▼▼▼

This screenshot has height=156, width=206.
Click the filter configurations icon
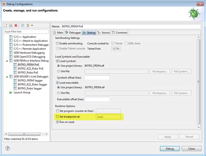28,26
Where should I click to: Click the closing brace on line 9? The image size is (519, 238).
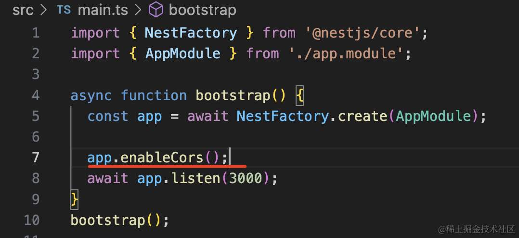coord(74,199)
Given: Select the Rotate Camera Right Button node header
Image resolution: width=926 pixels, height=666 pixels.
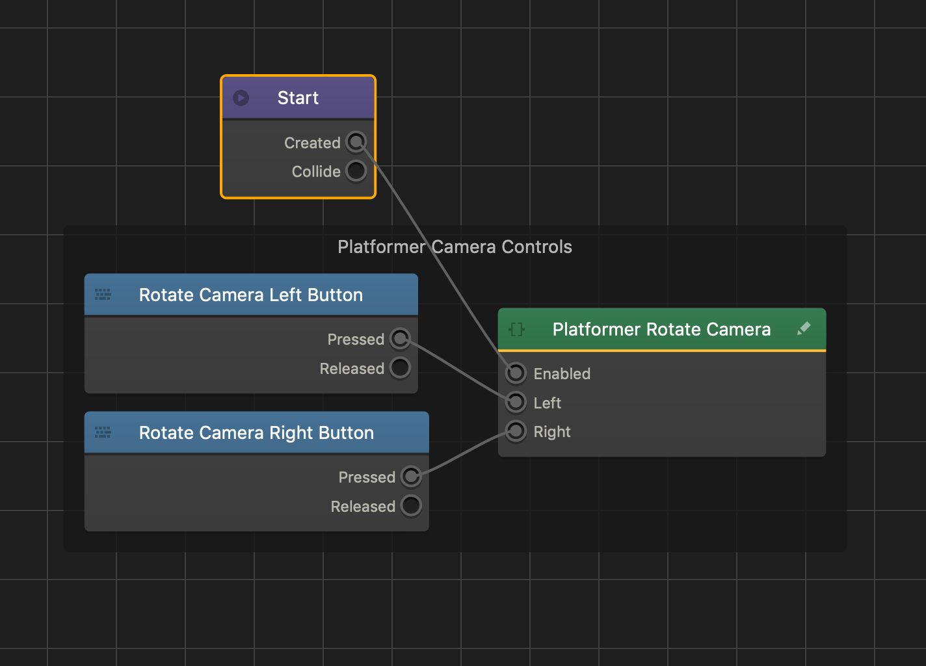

▲▲▲

• EXERCISE PROMPT
Apart from the pictures, repeat every entry exactly.

• OUTPUT FOR THIS TASK
This screenshot has height=156, width=206.
Click the filter configurations icon
28,26
Where should I click to: Click the closing brace on line 9? The image size is (519, 238).
coord(74,199)
Given: Select the Rotate Camera Right Button node header
Image resolution: width=926 pixels, height=666 pixels.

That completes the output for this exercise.